_What you are asked to do_:
Copy the data from the line containing "Image resolution: width=1366" up to and including the line containing "Open the character", reproducing each line without any change.
+===+
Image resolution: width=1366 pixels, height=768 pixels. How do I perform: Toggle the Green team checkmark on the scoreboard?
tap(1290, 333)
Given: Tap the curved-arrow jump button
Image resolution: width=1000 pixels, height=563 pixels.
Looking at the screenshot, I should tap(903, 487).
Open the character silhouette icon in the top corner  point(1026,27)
+===+
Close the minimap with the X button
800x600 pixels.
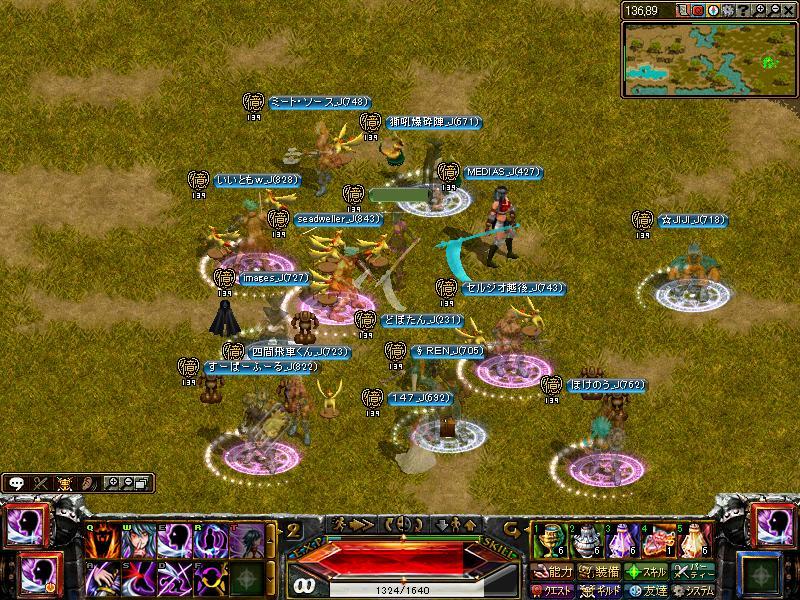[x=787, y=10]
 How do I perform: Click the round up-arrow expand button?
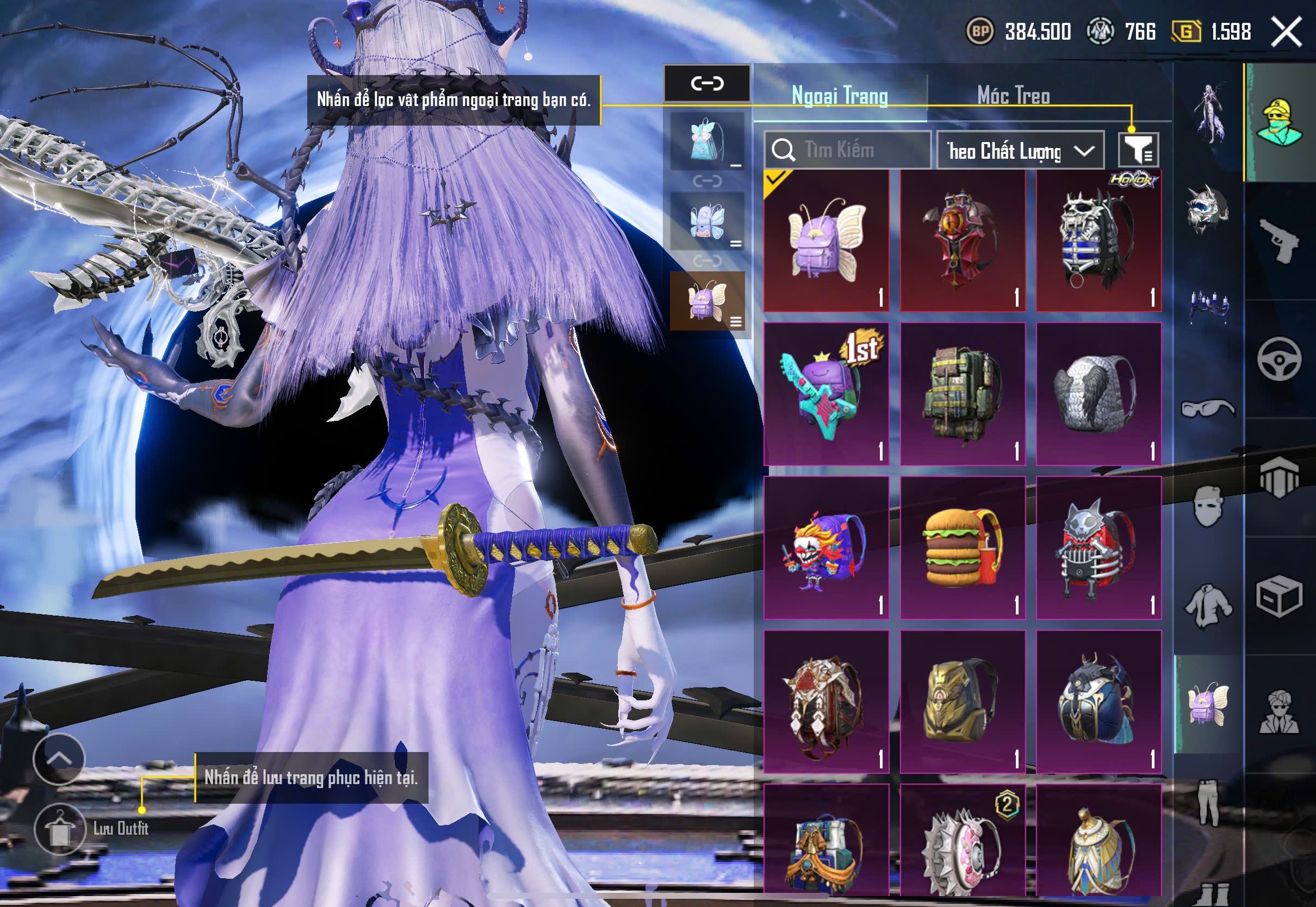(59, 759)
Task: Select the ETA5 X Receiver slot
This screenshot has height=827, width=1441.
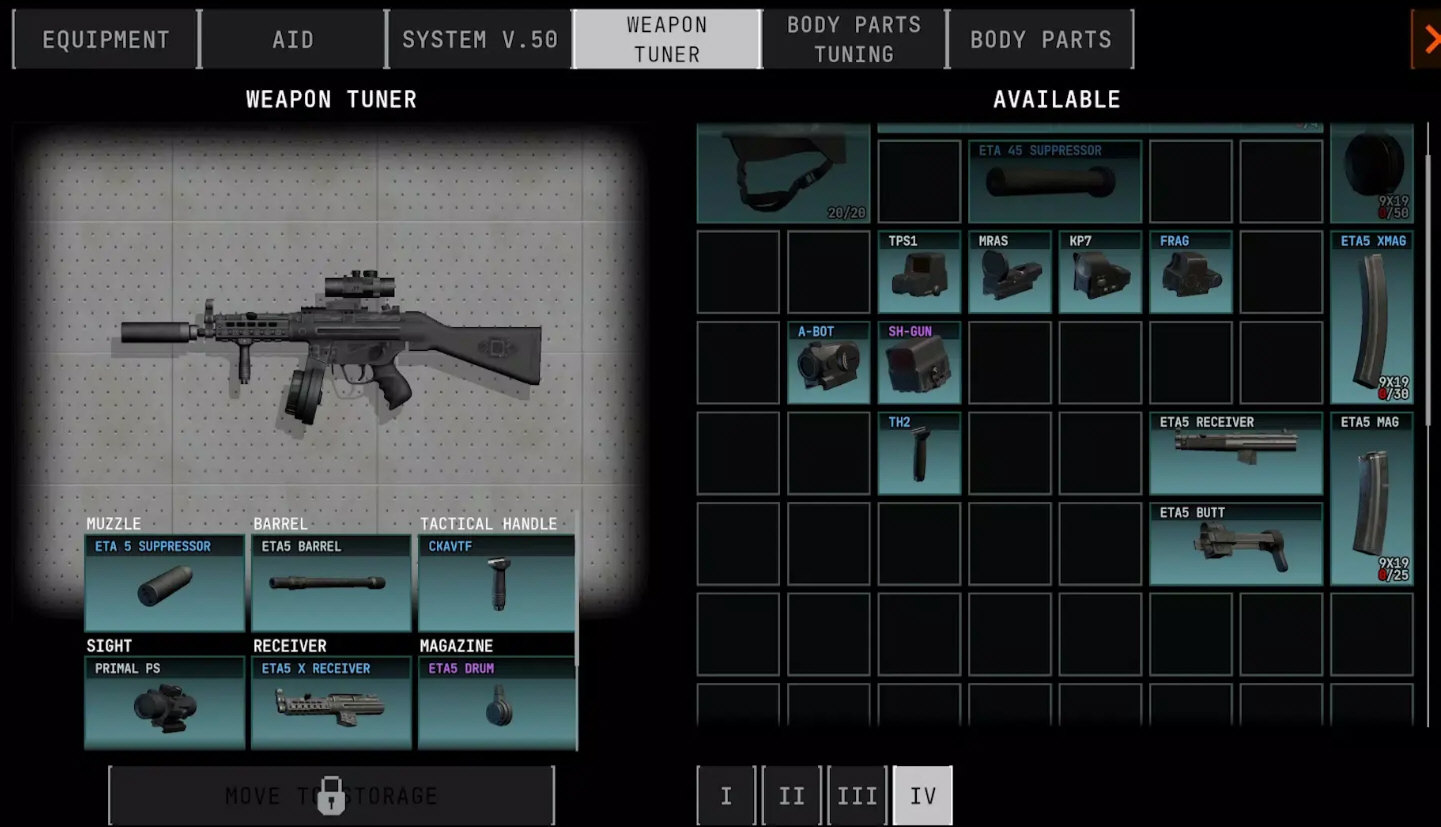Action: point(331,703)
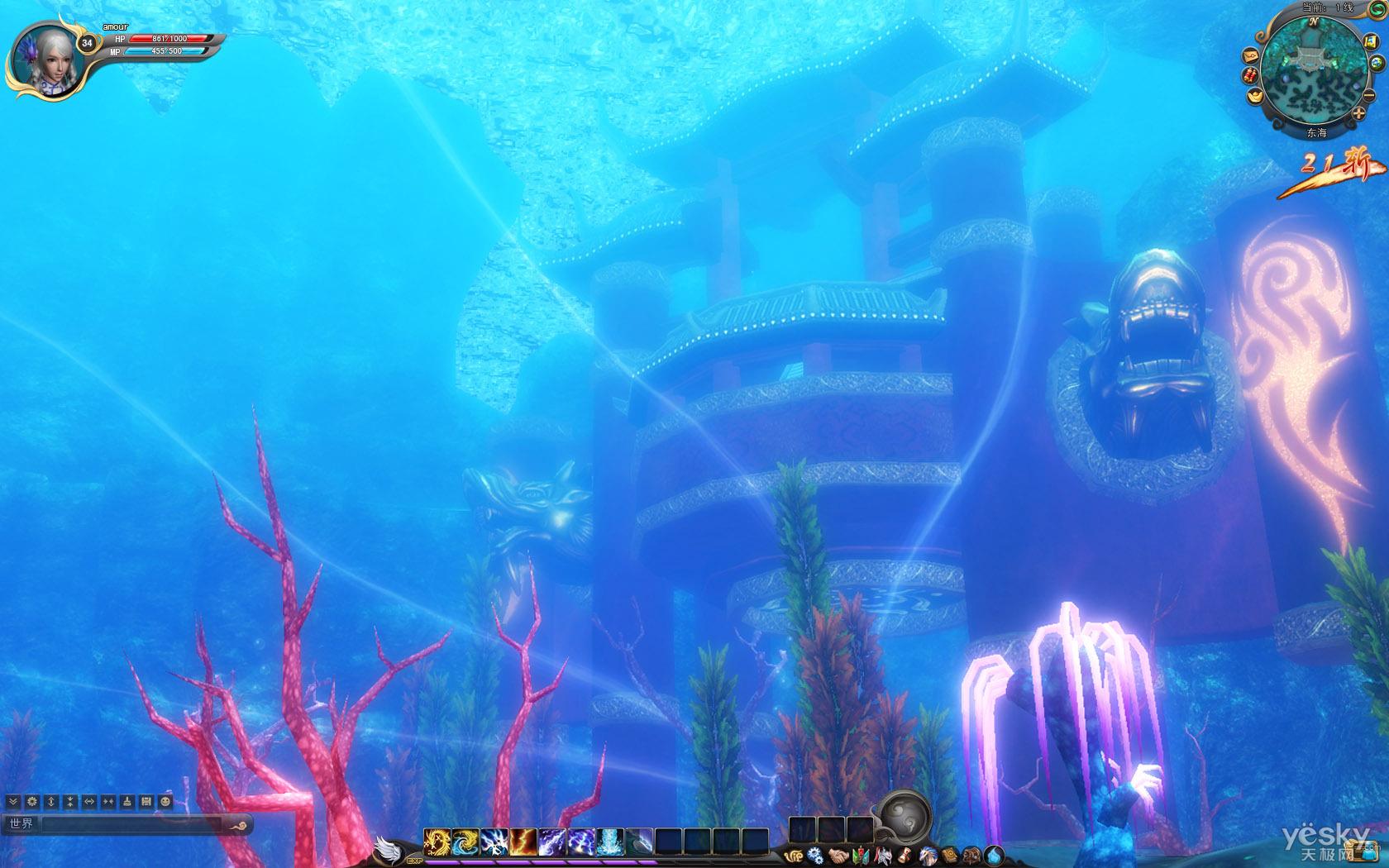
+===+
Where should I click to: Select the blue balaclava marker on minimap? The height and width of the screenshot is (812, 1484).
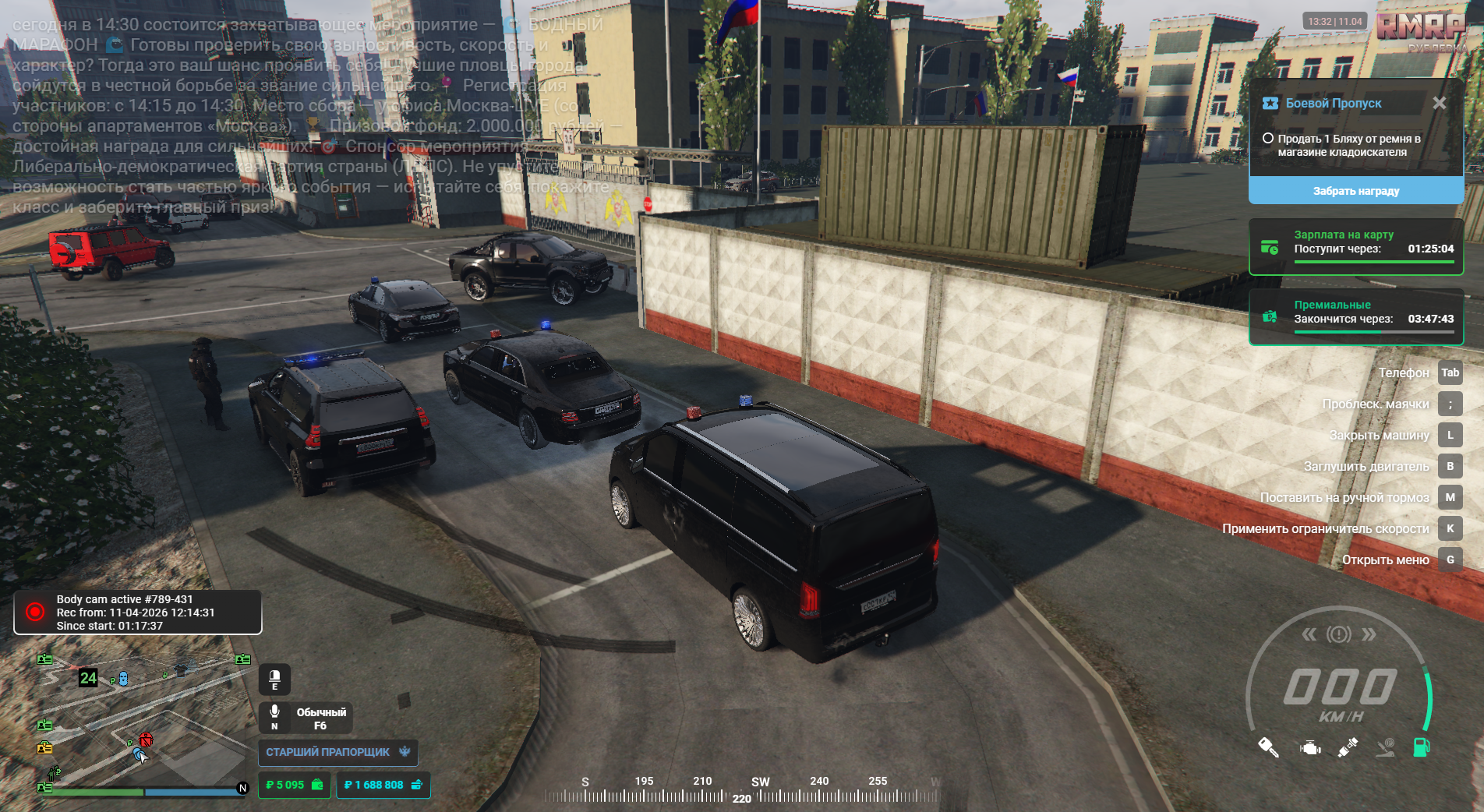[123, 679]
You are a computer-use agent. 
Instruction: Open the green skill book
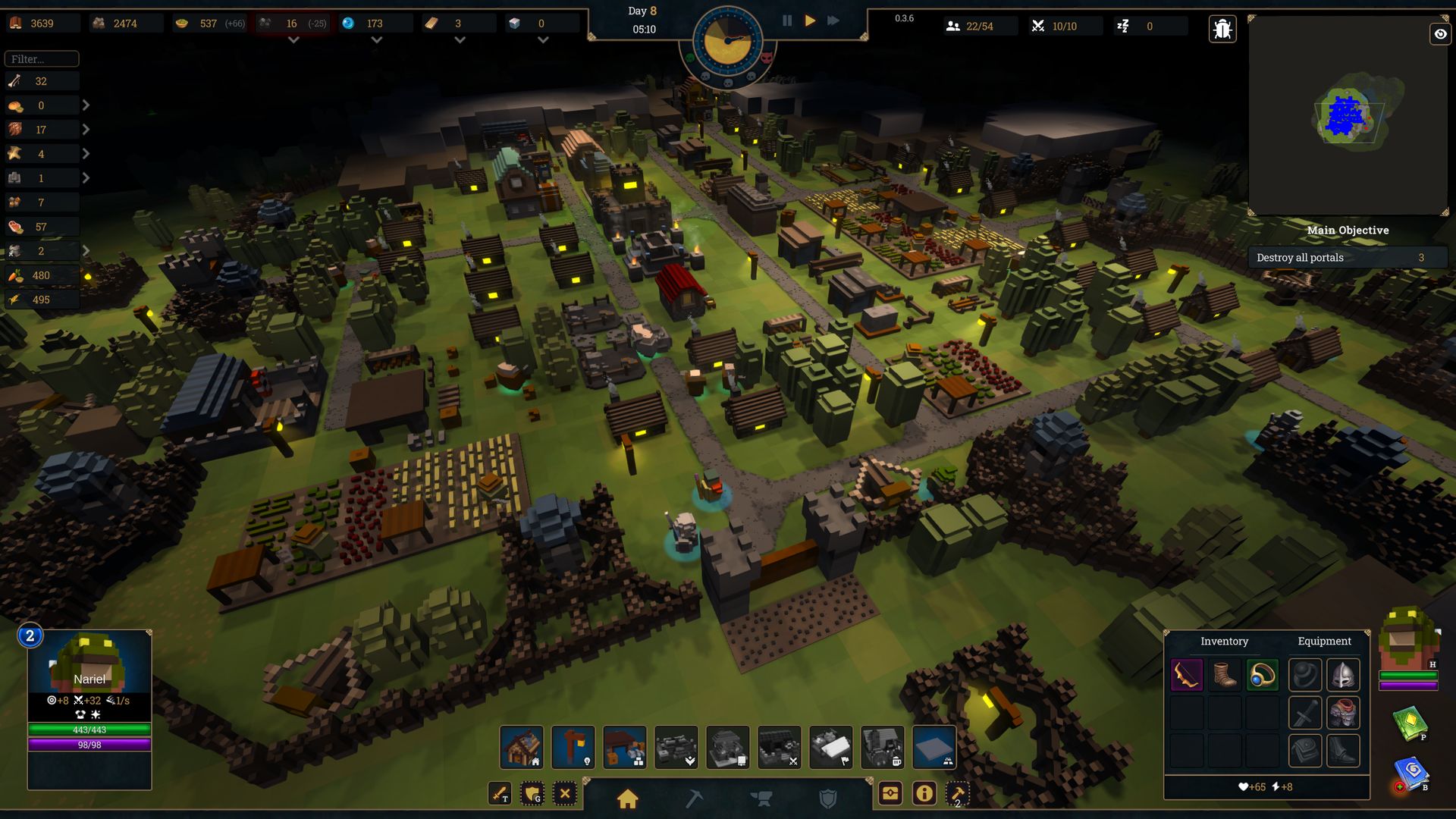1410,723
+===+
_Answer for this exercise_:
Image resolution: width=1366 pixels, height=768 pixels. How do I perform: Toggle the Green team checkmark on the scoreboard?
tap(1290, 333)
Given: Tap the curved-arrow jump button
Image resolution: width=1000 pixels, height=563 pixels.
Looking at the screenshot, I should tap(903, 487).
Open the character silhouette icon in the top corner  point(1026,27)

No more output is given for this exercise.